5000 Year Old Man (discovered intact in Europe)

... A Poem

 

 

It was late fall, winter's edge,

too late to graze the flock

on mountain slopes.

No hawk circled on the heights.

We should have been in the valley now.

I lay down in a sheltered place,

a ravine, a kind of moraine.

My journey had been long,

my goats attacked, dispersed

by panther and by bear;

their prey the kid to young to run,

the brave but foolish buck,

one charge too many to protect.

 

I lay down in my deerskin shirt and pants,

hair-side out, pulling my rush-woven cloak

about me, deerskin boots stuffed

with dry grass to blunt near-winter's bite.

I dozed, I dreamed...

of darkest void and misty night

shot through with brilliant, blinding light

like streams of stars, great bursts of sun,

the roaring cave-mouth fire

that shoots its orange and yellow sparks

likes swarms of summer gnats and flies,

like stars that fall in mountain nights...

 

I wish I had my cave tonight.

I wish I had its warmth,

the flame of fire and close-packed flesh...
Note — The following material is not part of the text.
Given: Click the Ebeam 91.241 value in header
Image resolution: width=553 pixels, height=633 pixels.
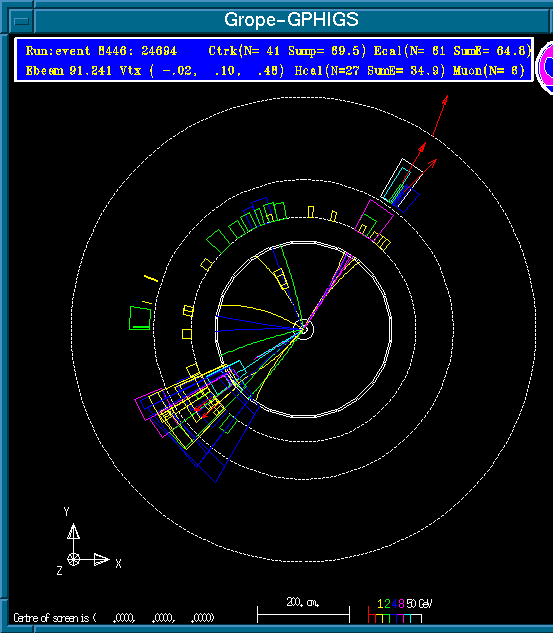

the snow began to softly fall

and in his sleep

he dreamed of warmth...

 

He looks between his mother's heavy legs at flames

that climb the roasting rabbit his father slew,

staring at the orange, the green and blue,

beneath a pile of gentle skins

softened by his mother's chew

that yet contain the spirit of the deer

as the marmot's golden burrow grass

still holds the warmth of August passed...

 

The marmot in its darkened den

has bid farewell to light and sun

and lies with hands on breast

like otter holding fish or shell

while swimming on its back.

Gopher teeth protrude from parted lips'

slow-sounding snores of deep content,

summer's graze of leaf and root

turned fat, well-cushioned ribs

beneath a thick and lustrous coat.

The matted grass that softens burrow earth

rustles when the marmot turns in dreams

of tart, sweet herbs and harmony,

sun-warmed rocks and flesh,

the springtime promise yet to be,

sunny sprawl and play,

the sharp, quick stab of searing heat

in search and finding of a mate.

 

I, too, turned but few times in my sleep,

but unlike the marmot in its dreams,

hugged tight my skins and cloak

in tired confusion's vain attempt

at warmth, covering my head with reeds,

joining deep marmot thoughts, ant and pebble thoughts

of moss and snow, goats and distant gods,

times that never were

and could never be again.

 

The snow that slowly covered him,

like down on geese, was warming

for a time,

like piles of hides and skins

that from the bear protected him

when snuggled under as a child

looking past his mother's legs

at the rabbit roasting in the flames.

But not warm enough.

Deeper, deeper the silent, hissing snow,

until his slowly breathing body

was but a mound of white,

and then the ravine was level with the slope.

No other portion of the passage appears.